** BEGIN Page extract **
# L3.58 software experiences/bugs



## Rob Glasser (Feb 22, 2005)

L358 is being released to address issues for new installations. It will only be downloaded to receivers installed from 6/1 and onward.

New installs that get L3.58 please use this thread to discuss your experiences and/or bugs. Everyone else please continue to discuss your experiences and issues in the L3.57 thread.


----------



## boylehome (Jul 16, 2004)

This makes things perfectly clear.  Would it be safe to say that the new installs get the fixes and we get what we got?


----------



## Rob Glasser (Feb 22, 2005)

boylehome said:


> This makes things perfectly clear.  Would it be safe to say that the new installs get the fixes and we get what we got?


No, my guess is there was something wrong with new installs taking L357 initially so they fixed that one issue and released L358. Sounds like they will still get to expierence the same bugs the rest of us have, until a new full phase release comes out to address them for everyone.


----------



## thomas_d92 (Nov 29, 2004)

I tried to activate my 622 two weeks ago and it could not find the software. It took about five hard reboots and many soft reboots. After five hours of trying to download the software the csr gave up and sent me another unit. I decided to try a few more times and after another unit was shipped it down loaded and has not misfired once since that. There is a problem with activating new units .


----------



## Ken Green (Oct 6, 2005)

thomas_d92 said:


> I tried to activate my 622 two weeks ago and it could not find the software. It took about five hard reboots and many soft reboots. After five hours of trying to download the software the csr gave up and sent me another unit. I decided to try a few more times and after another unit was shipped it down loaded and has not misfired once since that. There is a problem with activating new units .
** END Page extract **
** BEGIN Information supplied **
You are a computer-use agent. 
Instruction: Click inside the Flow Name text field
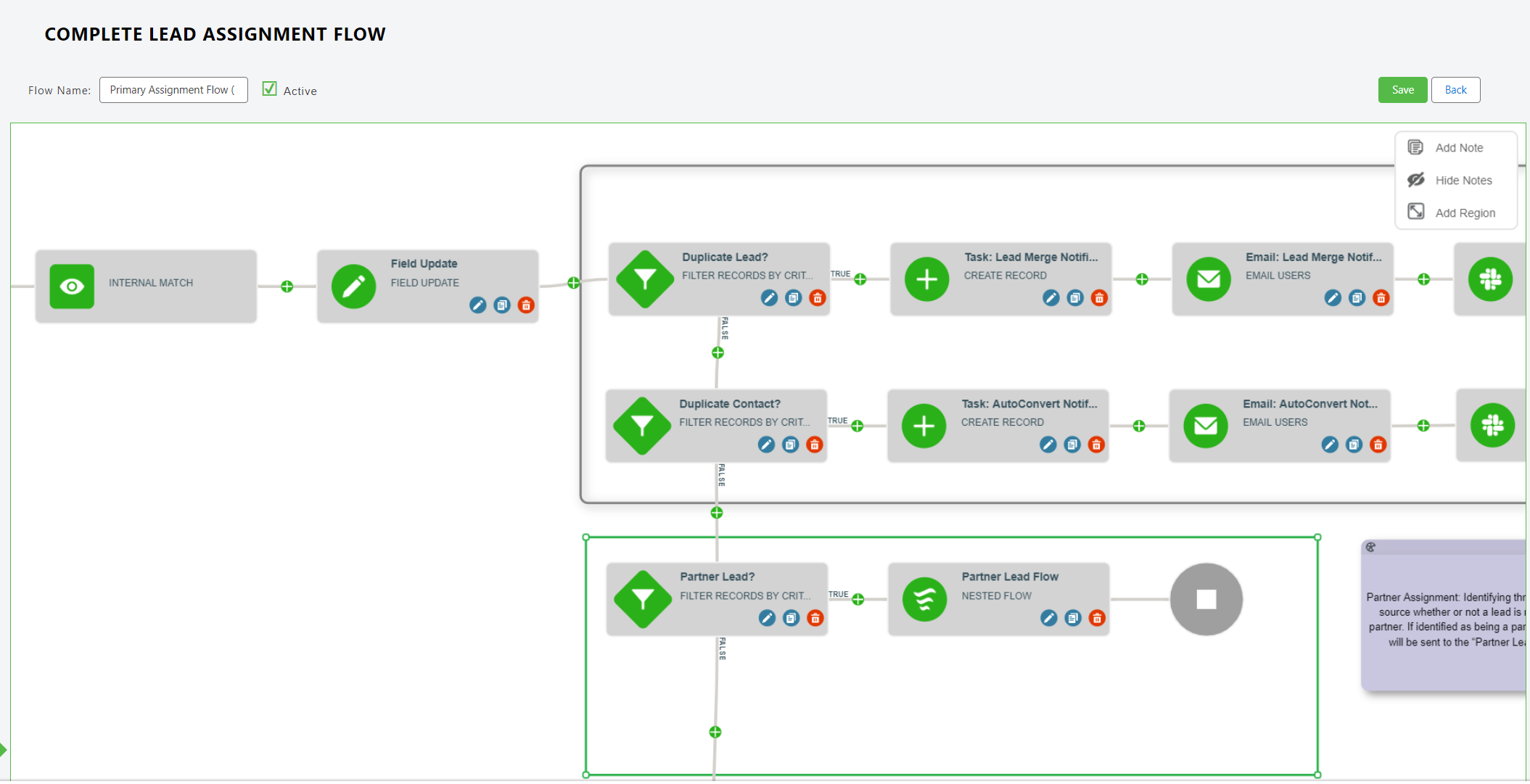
** END Information supplied **
■ **The problem**: Reproduce the full L3.58 software forum thread above word for word.

■ **Response to this exercise**:
# L3.58 software experiences/bugs



## Rob Glasser (Feb 22, 2005)

L358 is being released to address issues for new installations. It will only be downloaded to receivers installed from 6/1 and onward.

New installs that get L3.58 please use this thread to discuss your experiences and/or bugs. Everyone else please continue to discuss your experiences and issues in the L3.57 thread.


----------



## boylehome (Jul 16, 2004)

This makes things perfectly clear.  Would it be safe to say that the new installs get the fixes and we get what we got?


----------



## Rob Glasser (Feb 22, 2005)

boylehome said:


> This makes things perfectly clear.  Would it be safe to say that the new installs get the fixes and we get what we got?


No, my guess is there was something wrong with new installs taking L357 initially so they fixed that one issue and released L358. Sounds like they will still get to expierence the same bugs the rest of us have, until a new full phase release comes out to address them for everyone.


----------



## thomas_d92 (Nov 29, 2004)

I tried to activate my 622 two weeks ago and it could not find the software. It took about five hard reboots and many soft reboots. After five hours of trying to download the software the csr gave up and sent me another unit. I decided to try a few more times and after another unit was shipped it down loaded and has not misfired once since that. There is a problem with activating new units .


----------



## Ken Green (Oct 6, 2005)

thomas_d92 said:


> I tried to activate my 622 two weeks ago and it could not find the software. It took about five hard reboots and many soft reboots. After five hours of trying to download the software the csr gave up and sent me another unit. I decided to try a few more times and after another unit was shipped it down loaded and has not misfired once since that. There is a problem with activating new units .